• _The exercise_
Write out the listing lines in the stretch from the one containing "The height and" through the one containing "coord(201,150)", keeping the requests as they are but multiplying each coordinate in the answers by 1.05 and rounding to whole numbers, with halves going up. Leave the pictures out.

• _Items_
::::::::
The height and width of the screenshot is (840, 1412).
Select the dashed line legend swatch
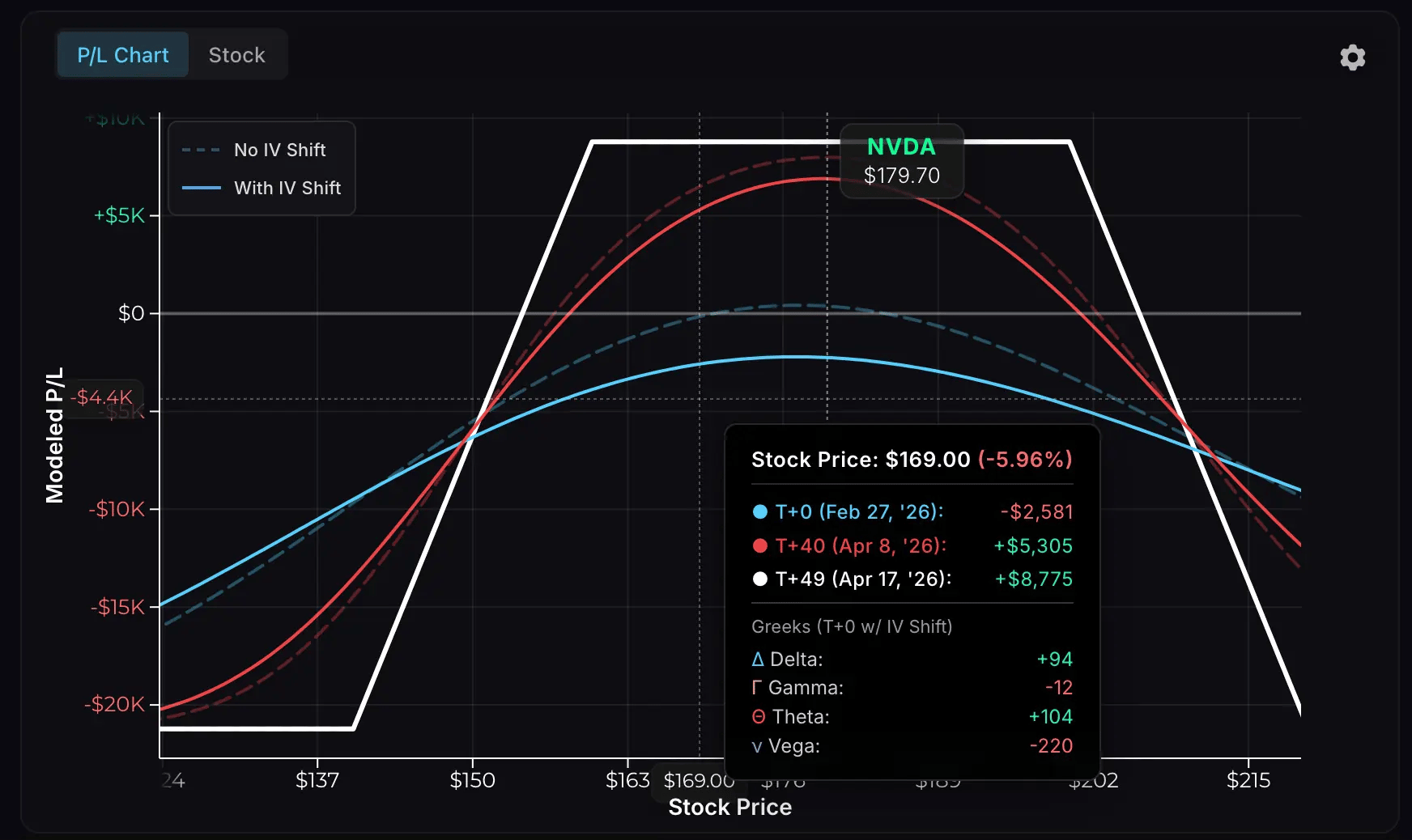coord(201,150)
::::::::
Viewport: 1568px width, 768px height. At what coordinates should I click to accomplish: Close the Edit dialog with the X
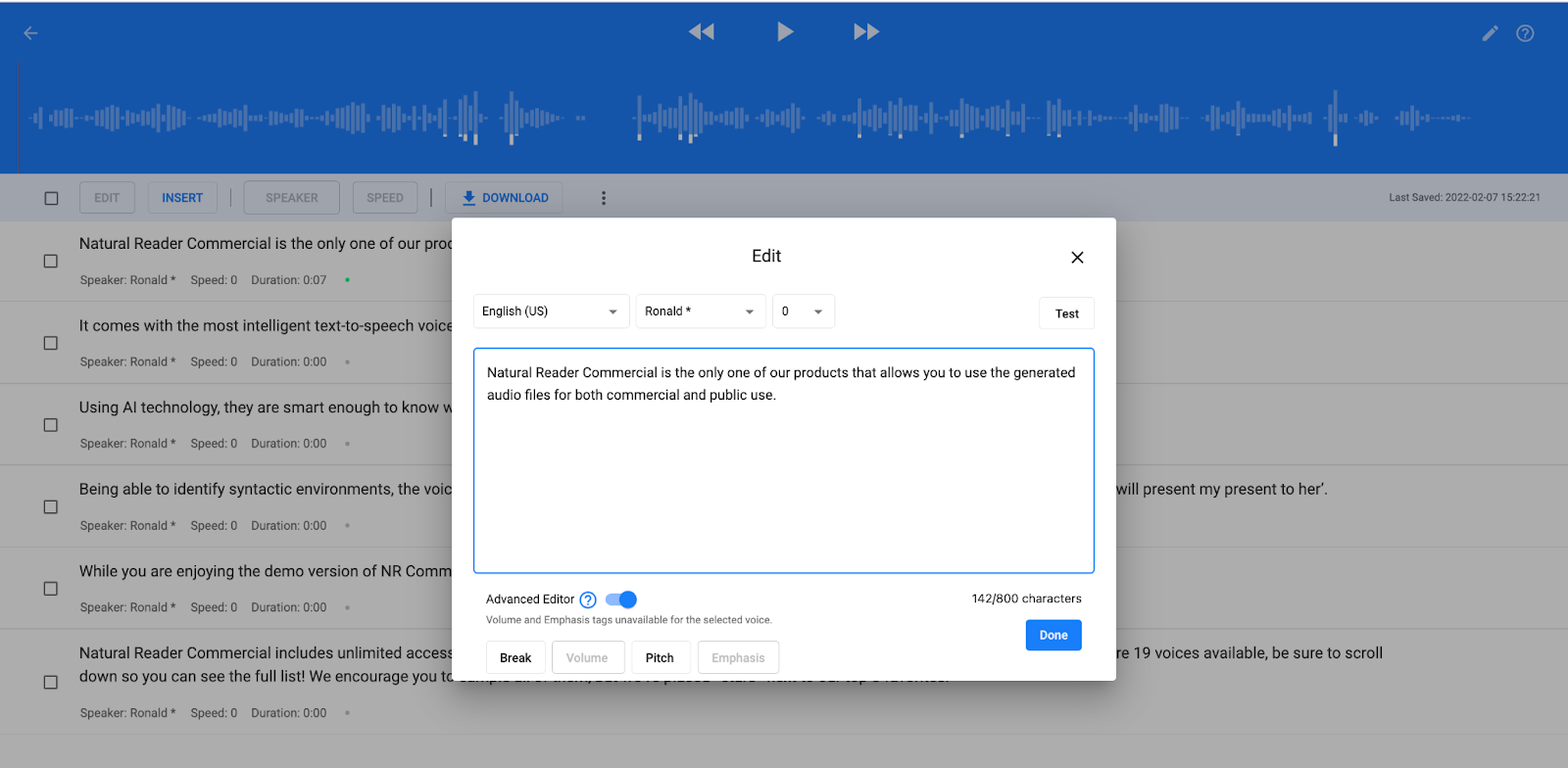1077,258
::::::::
• _Exercise output_
The height and width of the screenshot is (840, 1412).
Select the dashed line legend swatch
coord(211,158)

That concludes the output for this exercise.